Wilhelm Büchner -Fauststudien: Am Hofe des Kaisers- Die Geisterszene (6)

Fauststudien


IV. Die Geisterszene. 

Nachdem Fausts Wunsch, in das Staatsleben persönlich einzugreifen, so kläglich gescheitert ist, macht er noch einmal auf idealem Gebiet den Versuch, auf andere einzuwirken: er zeigt dem Kaiser und der Hofgesellschaft das Schöne in der Hoffnung, ihre Begeisterung dafür zu erwecken.

Bei der Ausführung dieses Motivs hat sich Goethe an die überlieferte Sage angelehnt, die ja überhaupt auf die Formgebung einen mächtigen Einfluß ausgeübt hat. Der Gehalt freilich stammt überall aus Goethes Welt- und Lebensanschauung und kann nur aus ihr begriffen werden. Auf einem gewissen Mißverhältnis zwischen dem überlieferten Stoff und dem von dem Dichter hineingelegten Gehalt beruht hier wie anderwärts die eigentliche Schwierigkeit der Dichtung.

Im Volksbuch, bei Marlowe und im Puppenspiel zitiert Faust bei verschiedenen Gelegenheiten die Geister von berühmten Personen vor seinem staunenden Publikum. Auch Helena weiß er herbeizuzaubern. So ruft Goethes Faust vor dem Kaiser die Gestalten von Paris und Helena hervor, des schönsten Mannes und der schönsten Frau.

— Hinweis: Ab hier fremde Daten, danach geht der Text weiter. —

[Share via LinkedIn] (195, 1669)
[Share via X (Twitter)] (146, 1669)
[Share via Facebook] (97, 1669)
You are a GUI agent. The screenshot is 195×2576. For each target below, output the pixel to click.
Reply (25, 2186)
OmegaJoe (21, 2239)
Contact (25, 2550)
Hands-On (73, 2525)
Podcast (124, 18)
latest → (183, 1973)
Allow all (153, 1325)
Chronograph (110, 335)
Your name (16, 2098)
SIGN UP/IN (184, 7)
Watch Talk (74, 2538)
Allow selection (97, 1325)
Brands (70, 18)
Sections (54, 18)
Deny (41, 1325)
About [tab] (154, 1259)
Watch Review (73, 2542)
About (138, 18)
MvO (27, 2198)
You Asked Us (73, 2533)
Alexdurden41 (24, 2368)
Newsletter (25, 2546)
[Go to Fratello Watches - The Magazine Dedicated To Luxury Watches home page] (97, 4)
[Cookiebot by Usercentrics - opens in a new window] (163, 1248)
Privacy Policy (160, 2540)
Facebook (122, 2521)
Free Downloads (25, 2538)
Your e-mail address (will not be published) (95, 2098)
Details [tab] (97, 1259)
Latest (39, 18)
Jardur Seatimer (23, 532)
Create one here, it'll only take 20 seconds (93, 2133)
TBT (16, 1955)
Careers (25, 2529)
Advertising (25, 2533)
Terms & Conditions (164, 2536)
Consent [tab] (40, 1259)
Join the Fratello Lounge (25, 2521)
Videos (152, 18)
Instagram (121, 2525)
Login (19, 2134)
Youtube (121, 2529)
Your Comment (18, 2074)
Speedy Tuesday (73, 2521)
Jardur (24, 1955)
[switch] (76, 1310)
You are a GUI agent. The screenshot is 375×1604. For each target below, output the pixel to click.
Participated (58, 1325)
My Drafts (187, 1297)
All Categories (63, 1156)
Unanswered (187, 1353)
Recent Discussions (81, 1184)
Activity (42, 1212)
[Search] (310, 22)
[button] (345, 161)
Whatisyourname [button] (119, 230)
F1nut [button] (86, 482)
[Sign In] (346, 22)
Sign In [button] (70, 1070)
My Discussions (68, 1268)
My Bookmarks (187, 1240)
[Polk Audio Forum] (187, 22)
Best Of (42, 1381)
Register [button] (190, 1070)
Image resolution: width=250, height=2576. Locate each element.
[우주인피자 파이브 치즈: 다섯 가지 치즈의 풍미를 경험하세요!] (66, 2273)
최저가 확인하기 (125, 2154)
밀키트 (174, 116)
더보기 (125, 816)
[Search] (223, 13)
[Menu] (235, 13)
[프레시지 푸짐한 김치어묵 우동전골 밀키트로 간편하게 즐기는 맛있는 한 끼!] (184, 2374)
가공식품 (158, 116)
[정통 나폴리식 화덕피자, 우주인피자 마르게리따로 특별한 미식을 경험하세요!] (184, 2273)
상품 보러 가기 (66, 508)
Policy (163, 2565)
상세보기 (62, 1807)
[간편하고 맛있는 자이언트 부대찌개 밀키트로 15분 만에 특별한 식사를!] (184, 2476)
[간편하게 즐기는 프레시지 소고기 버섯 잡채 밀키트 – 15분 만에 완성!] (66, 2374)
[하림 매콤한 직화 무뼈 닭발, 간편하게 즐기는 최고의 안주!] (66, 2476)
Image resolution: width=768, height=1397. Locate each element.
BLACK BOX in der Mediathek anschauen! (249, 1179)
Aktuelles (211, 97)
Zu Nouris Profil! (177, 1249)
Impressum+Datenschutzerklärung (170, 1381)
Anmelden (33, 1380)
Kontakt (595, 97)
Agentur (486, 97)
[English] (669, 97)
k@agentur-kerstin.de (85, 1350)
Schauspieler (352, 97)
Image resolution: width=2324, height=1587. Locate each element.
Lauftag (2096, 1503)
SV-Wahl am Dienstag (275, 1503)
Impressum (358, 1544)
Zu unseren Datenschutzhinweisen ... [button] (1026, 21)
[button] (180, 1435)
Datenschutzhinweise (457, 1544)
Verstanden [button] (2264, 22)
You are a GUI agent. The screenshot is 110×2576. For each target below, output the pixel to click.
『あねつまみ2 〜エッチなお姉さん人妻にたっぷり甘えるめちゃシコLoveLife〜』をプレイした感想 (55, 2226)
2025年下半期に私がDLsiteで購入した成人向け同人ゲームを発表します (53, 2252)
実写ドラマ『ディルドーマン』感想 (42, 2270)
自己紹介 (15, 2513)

Das magische Kunststück gelingt ihm aber nicht so leicht, wie dem Faust der Volkssage die seinigen. In einer der Beschwörung vorausgehenden Szene erklärt ihm Mephisto, er selbst könne ihm dabei nicht helfen, da er im klassischen Hades nichts zu sagen habe. Doch gebe es ein Mittel, der Gang zu den Müttern.

Die Mütter sind als Göttinnen gedacht, die allem organischen Leben auf der Erde seine Gestalt geben. In einem bekannten Gedicht sagt Goethe, er fühle sich ,,an jenes Meer entrückt, das flutend strömt gesteigerte Gestalten". An Stelle der Vorstellung von einem Meere tritt in der Faustdichtung die von dem Reich der Mütter. Diesen Göttinnen soll Faust nach Mephistos Rat ihren Dreifuß rauben, dann werde sich bei magischer Behandlung der Weihrauchsdampf in die verlangten Gestalten verwandeln.

,,Und hast du ihn einmal hierhergebracht, 
So rufst du Held und Heldin aus der Nacht, 
Der erste der sich jener Tat erdreistet; 
Sie ist getan und du hast es geleistet. 
Dann muß fortan, nach magischem Behandlen, 
Der Weihrauchsnebel sich in Götter wandlen."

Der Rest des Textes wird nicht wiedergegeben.